I want to tell you what I believe about teaching cello, because the way I teach is not the way most cello courses teach. If you read this and recognize how you want to learn, you will be at home at Cellopedia. If not, there are many good teachers and many good courses, and you should find one that matches how you want to work.
What follows is six positions I hold. I have arrived at them through years of playing professionally, years of teaching, and years of watching adult learners succeed and fail. They are not stylistic preferences. They are the substance of what I do.
I do not teach a single correct way to hold the bow, the cello, or your body. There are general principles that work for most people, and I will teach you those, but every technical instruction I give you must have a reason. A bent thumb is not better than a straight one because tradition says so. It is better because a bent thumb absorbs the changing weight of the bow, where a locked thumb transmits tension into your hand.
If you ever ask me why we do something a certain way and the only answer is "because that is how it is done," then we are not teaching anymore. We are repeating dogma. Some pedagogical lineages take pride in passing down their teachers' habits without question. I think this pride is misplaced. Your hand, your instrument, and your music deserve a thinking teacher, not a transmission belt.
I would rather hear you play a clumsy string crossing inside an expressive phrase than a polished string crossing that says nothing. Music is what we are doing. Technique exists to serve it.
This does not mean technique does not matter. It matters enormously. But you do not have to wait until your technique is perfect before you allow yourself to make music. From your very first weeks on the instrument, every note you play should be played with some intention about how it should sound. A scale played without listening is not practice. A simple folk song played with attention to where the phrase wants to breathe is real musicianship, even if your hands cannot yet execute it cleanly.
I never ask my students how many minutes they practiced. The number is irrelevant. You can sit with the cello for three hours making pleasant sounds and learn nothing. You can be exhausted after twenty minutes of focused work on a specific obstacle. The unit of practice is not the minute. It is the quality of your attention applied to something you are trying to fix or learn.
Before you pick up the bow, decide what you are working on. The goal does not have to be elaborate. "I want this phrase to breathe in the second bar." "I want my open A to ring without bow noise." That is enough. Without a goal, you are not practicing. You are passing time with the cello, which is fine, but do not confuse it with the work that makes you better.
Plateaus are inevitable. If you study cello seriously, you will reach moments where you feel like you are getting worse rather than better. I want you to know what is actually happening when you feel this way.
Your ear and your hands learn at different speeds. Your ear is faster. It picks up nuance from every recording you listen to, every concert, every time I play a phrase for you. Your hands are slower, because they have to build coordination and strength. So you end up able to imagine sounds your hands cannot yet produce. That gap is not failure. It is the engine of your improvement. If the gap closes, it means you stopped listening carefully, not that you arrived anywhere.
The cure for frustration is not encouragement. It is specificity.

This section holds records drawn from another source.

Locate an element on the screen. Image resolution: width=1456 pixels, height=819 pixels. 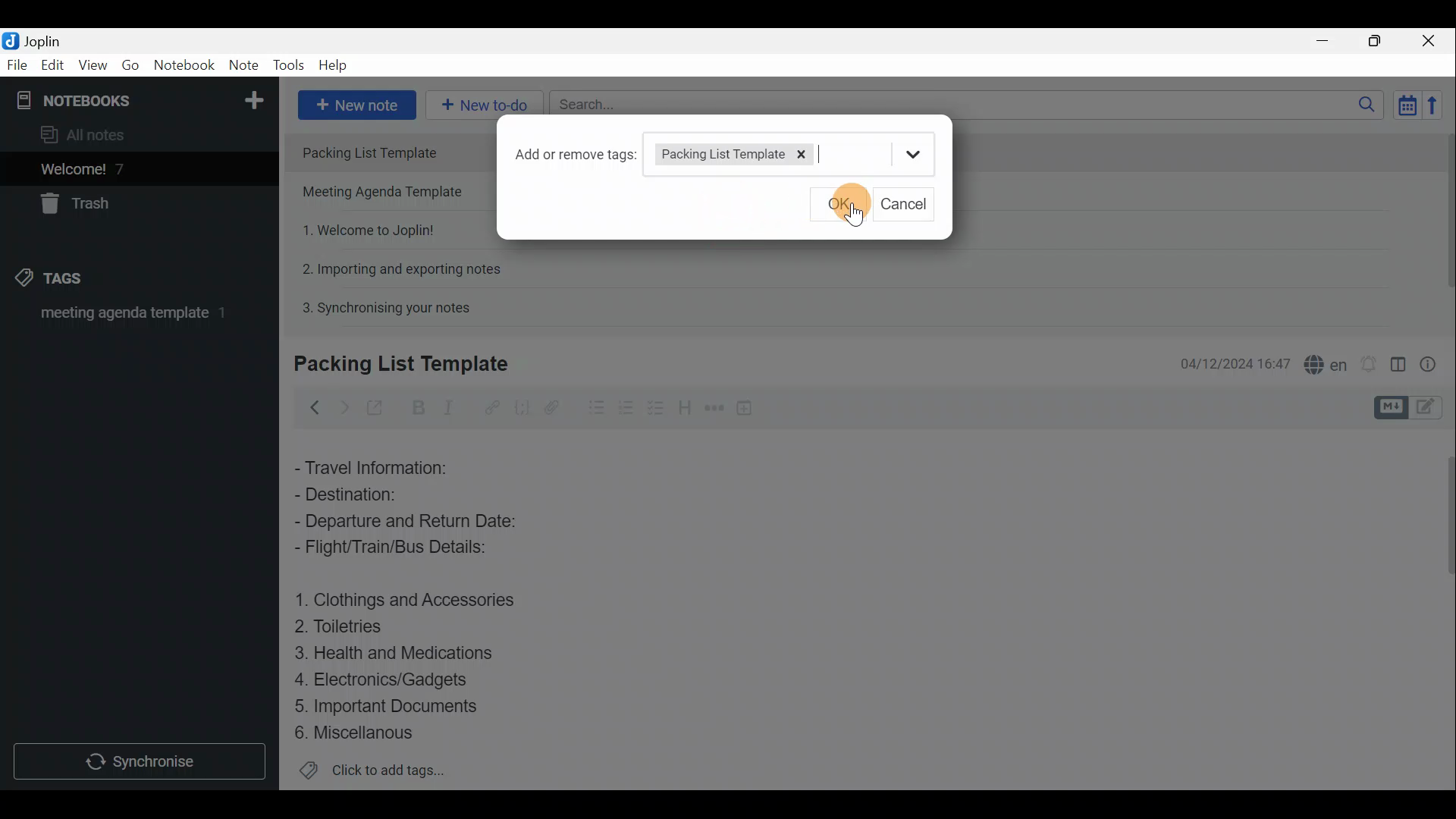
Horizontal rule is located at coordinates (712, 408).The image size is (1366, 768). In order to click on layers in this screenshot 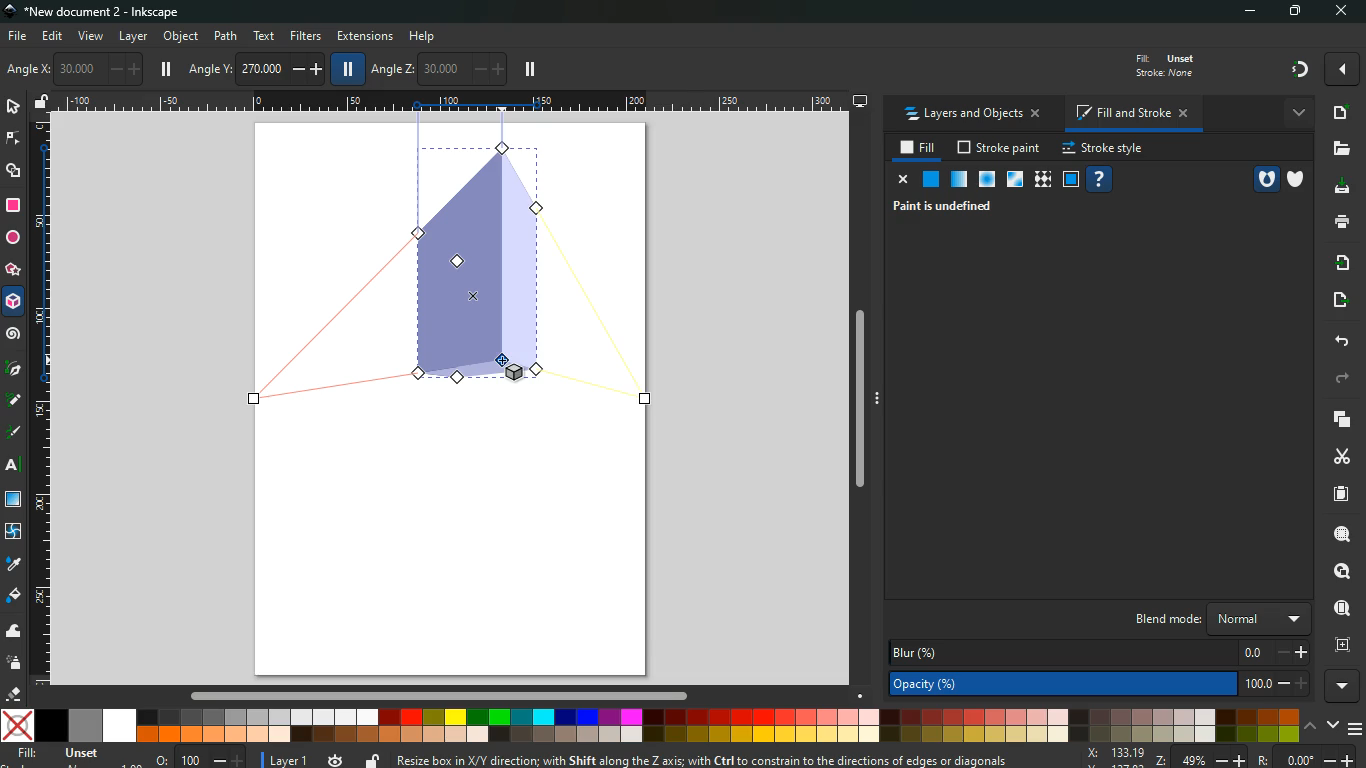, I will do `click(1336, 418)`.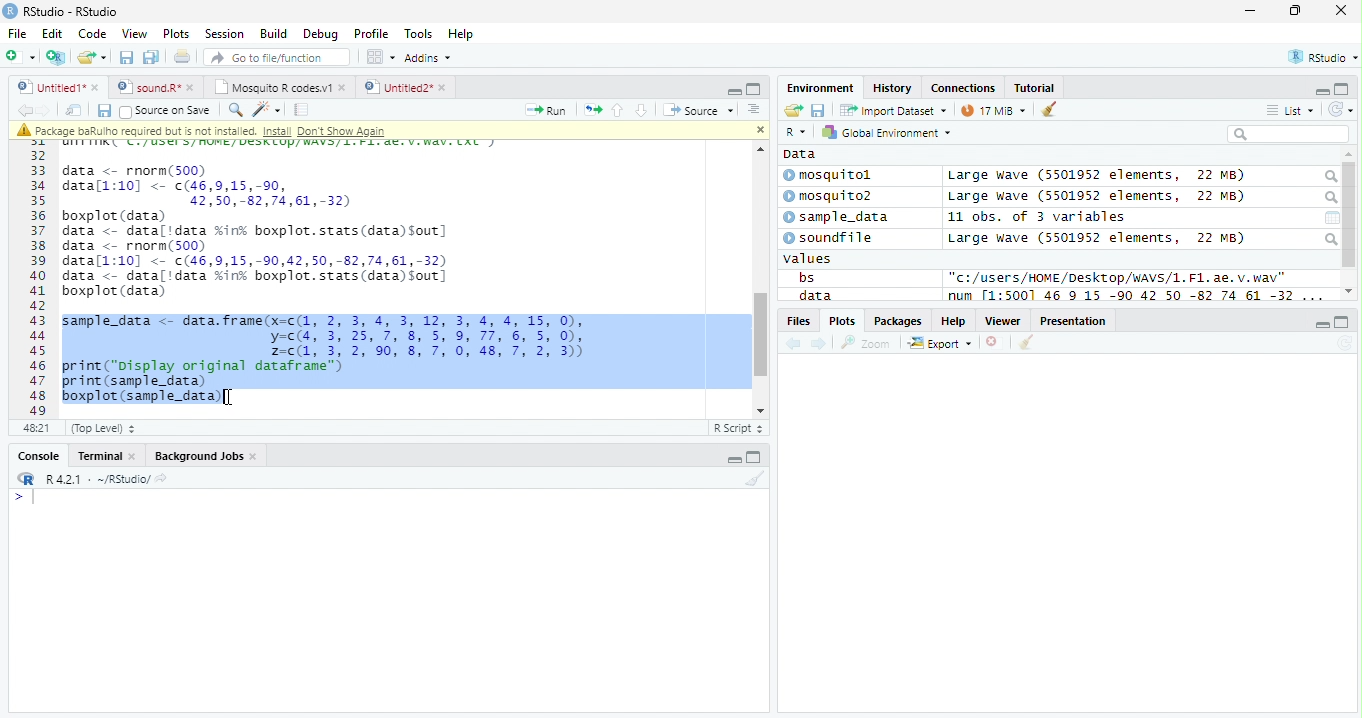 This screenshot has width=1362, height=718. I want to click on R 4.2.1 - ~/RStudio/, so click(98, 481).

Name the obstacle. Work on the obstacle. Then come back and name the next one. If you decided not to play cello, you would have no frustration. You would also have no music.
I studied music theory at a professional level. After I finished my training, I never had to use most of what I learned. The double dominant, the Neapolitan sixth, the elaborate analysis of secondary functions, none of these have come up in thirty years of performance.
What does come up, every day, is the question of whether I understand every symbol on the page in front of me. The Italian terms. The ornaments. The key changes. The dal segno markings the composer wrote in for a reason. Most students play through these without noticing them, until a teacher points it out. Classical performance is the interpretation of a written text. If you do not understand the text, your interpretation will always be flawed.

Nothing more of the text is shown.